Unlike the balance of forces, which looks at firepower, the correlation of forces takes into account the intentions and personalities on both sides. In this case, it means the
divisions in the West over how far to support Georgia, and the hot-headed character of the Georgian president, Mikhail Saakashvili. By these criteria, Russia had the stronger hand.
Putin has used every means to undermine Georgia as a way to stop it joining Nato. Georgia abuts Russia's southern border, and its accession to Nato would have demolished the Kremlin's pretensions to be the arbiter of security in the Caucasus.
Most significantly it is a vital energy conduit. The only oil and gas pipelines carrying energy to Western markets from the Caspian basin without crossing Russia pass through Georgian territory.
Putin laid a trap for Saakashvili after a Nato summit in April refused to give Georgia a timeline for joining the alliance. All it got was a promise that it would be allowed to join, at some unspecified time in the future. The Russians seized on this sign of Nato indecision to all but incorporate two separatist Georgian territories - Abkhazia on the Black Sea coast and South Ossetia, in the

foothills of the Caucasus mountains.
By August, Saakashvili could tolerate Russian provocations no longer, and launched a surprise attack to retake the South Ossetian 'capital', a small town called Tskhinvali. With this attack, he fell into Putin's trap. As the Kremlin had judged, he got scant support from Nato, beyond calls for a ceasefire. Abandoned by the countries he thought were his allies, he withdrew his troops from the territory on Sunday.
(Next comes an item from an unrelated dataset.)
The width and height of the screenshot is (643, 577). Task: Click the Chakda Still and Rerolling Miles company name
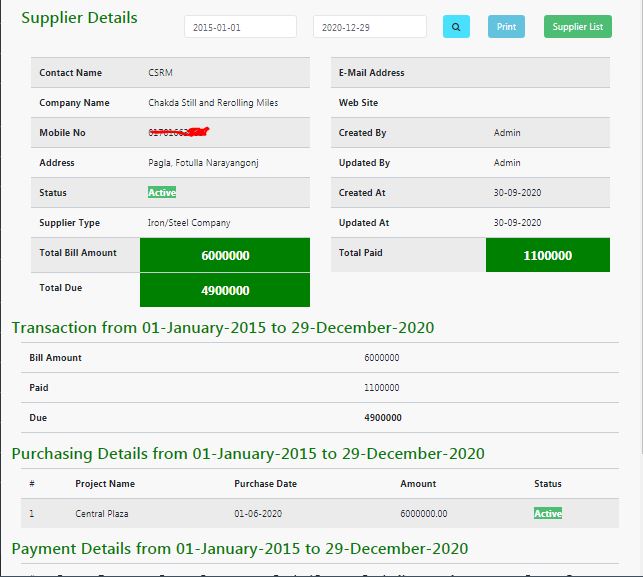[x=213, y=102]
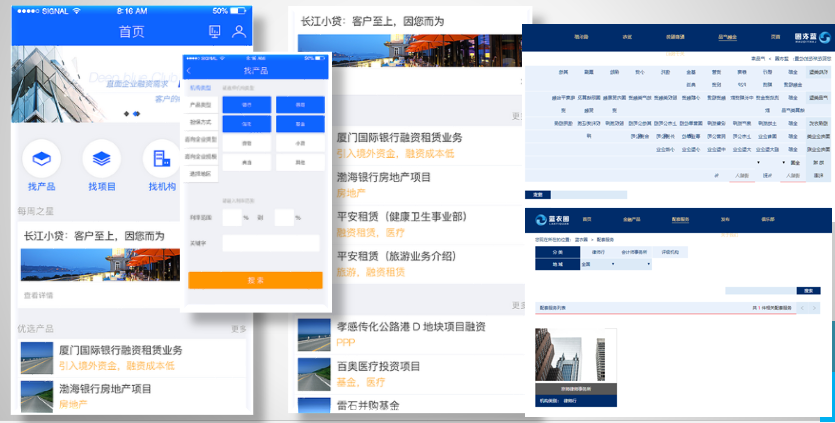
Task: Click the previous page arrow in results list
Action: (802, 309)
Russia does not need any more territory, least of all South Ossetia, a gangster-ridden smuggler's haven. But the three-day war has sent a clear message to Ukraine, another neighbour which would like to join Nato: the alliance will not come to your aid.
Nato's inability to protect its wilful protege is seen in Moscow as proof that Western power has reached its zenith and is now in decline, leaving space for the Kremlin to stretch its muscles. That may or may not be true. But Nato will have to think more clearly in future about who it chooses to embrace.